ACTIVITY:
There is material below. Print exactly the lines starting at the line with "allhawaii TOPページに戻る (683, 524)" and ending at the line with "[menuitem] (588, 46)", ends included, and no others.

DATA SUPPLIED:
------------------------------------------------------------------------
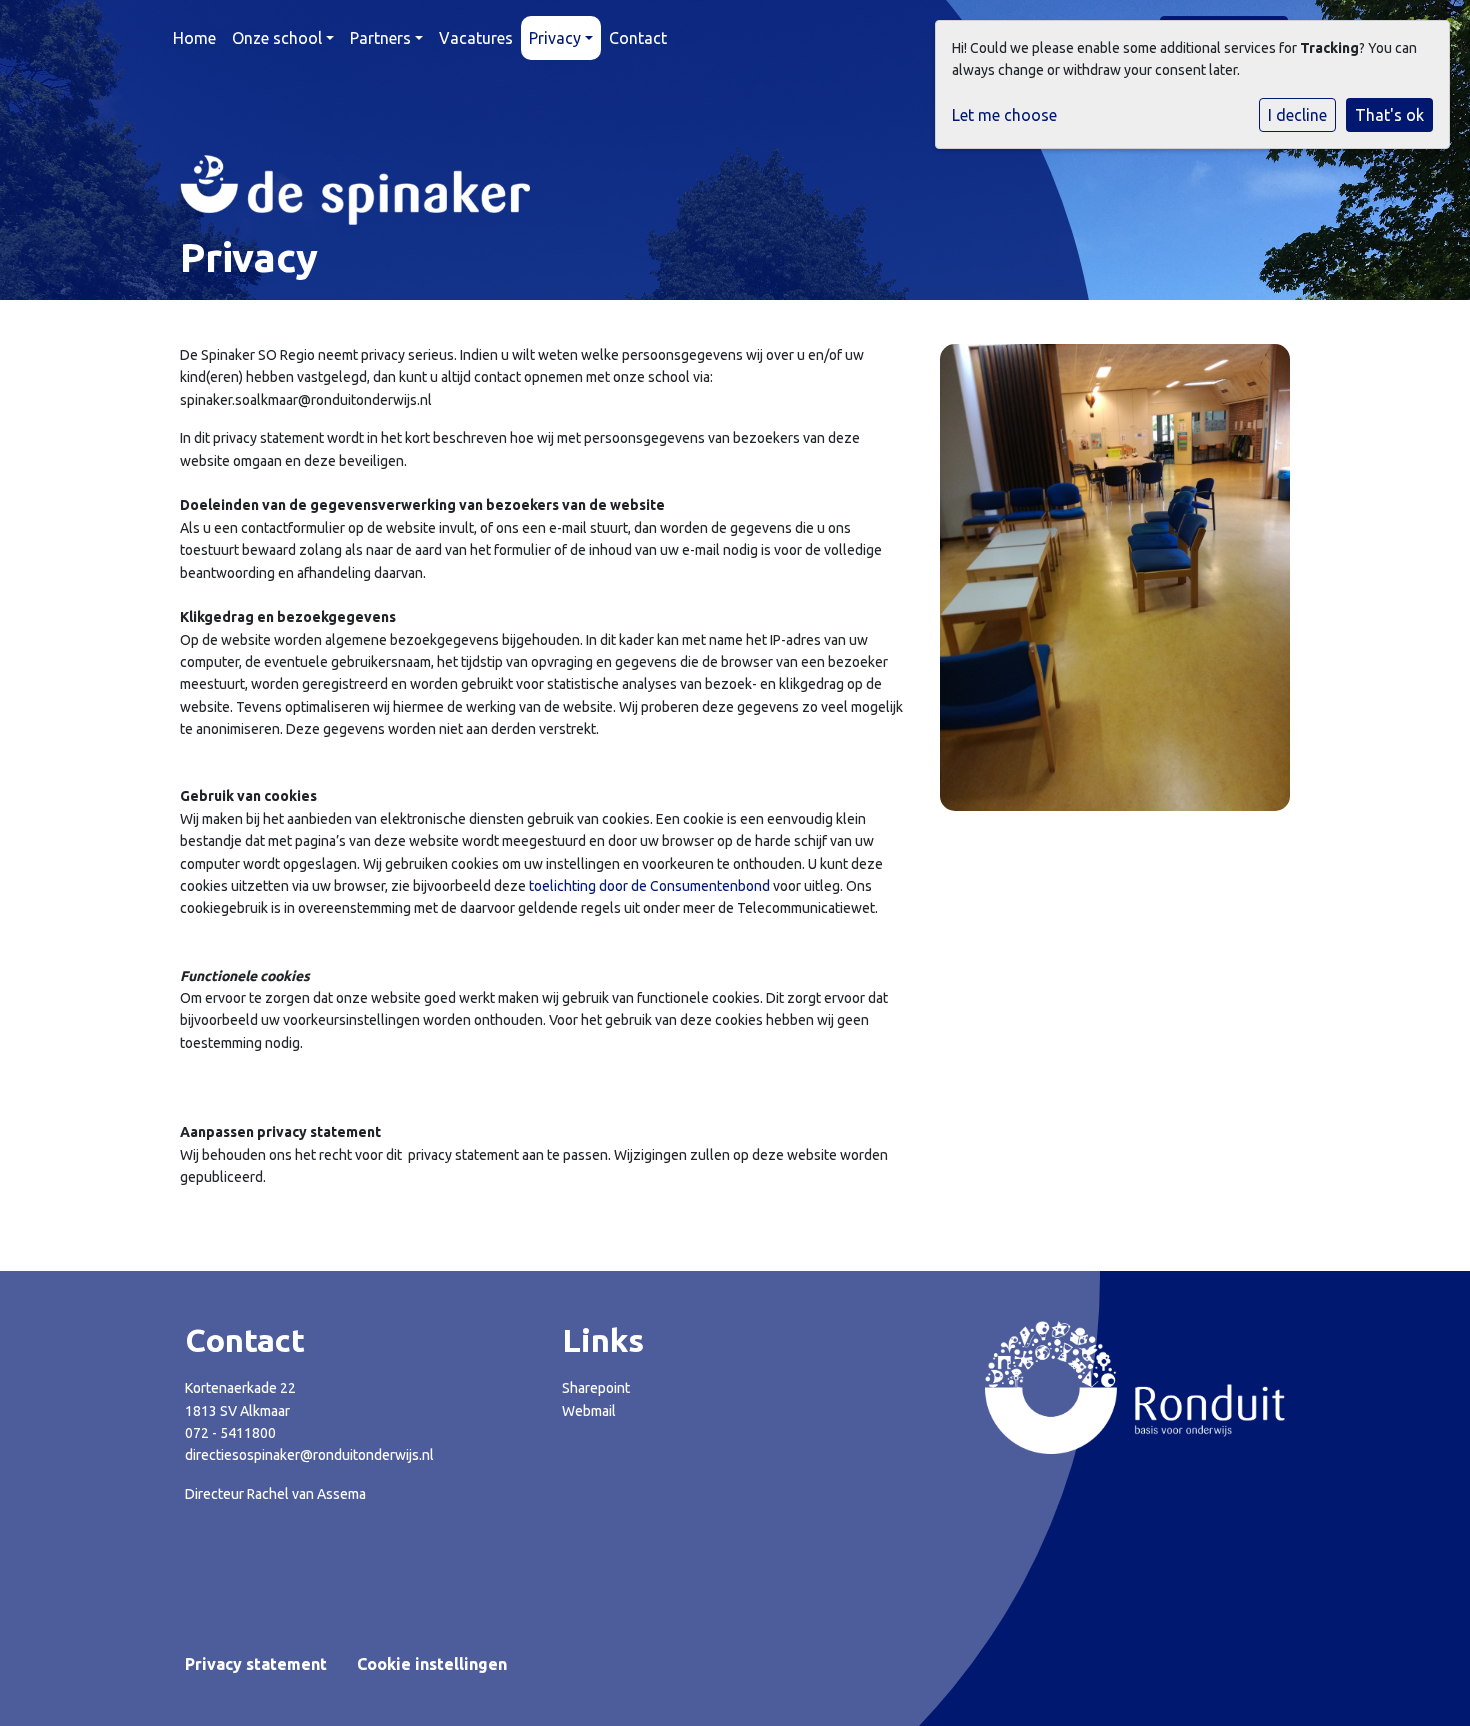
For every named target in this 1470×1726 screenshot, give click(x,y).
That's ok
------------------------------------------------------------------------
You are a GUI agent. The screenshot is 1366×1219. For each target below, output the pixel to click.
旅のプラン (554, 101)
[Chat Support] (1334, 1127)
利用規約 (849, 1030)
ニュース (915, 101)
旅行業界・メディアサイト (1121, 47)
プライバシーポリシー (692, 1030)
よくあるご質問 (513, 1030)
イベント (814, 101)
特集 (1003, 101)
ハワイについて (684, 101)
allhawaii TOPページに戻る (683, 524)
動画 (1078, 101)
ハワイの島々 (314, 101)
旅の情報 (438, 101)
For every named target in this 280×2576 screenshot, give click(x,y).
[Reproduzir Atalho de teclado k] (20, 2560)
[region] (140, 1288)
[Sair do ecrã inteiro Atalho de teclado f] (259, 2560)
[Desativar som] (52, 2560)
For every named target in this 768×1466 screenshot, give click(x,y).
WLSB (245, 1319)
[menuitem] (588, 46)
------------------------------------------------------------------------
RESPONSE AREA:
allhawaii TOPページに戻る (683, 524)
動画 (1078, 101)
ハワイの島々 (314, 101)
旅の情報 (438, 101)
For every named target in this 280×2576 screenshot, give click(x,y).
[Reproduzir Atalho de teclado k] (20, 2560)
[region] (140, 1288)
[Sair do ecrã inteiro Atalho de teclado f] (259, 2560)
[Desativar som] (52, 2560)
For every named target in this 768×1466 screenshot, give click(x,y).
WLSB (245, 1319)
[menuitem] (588, 46)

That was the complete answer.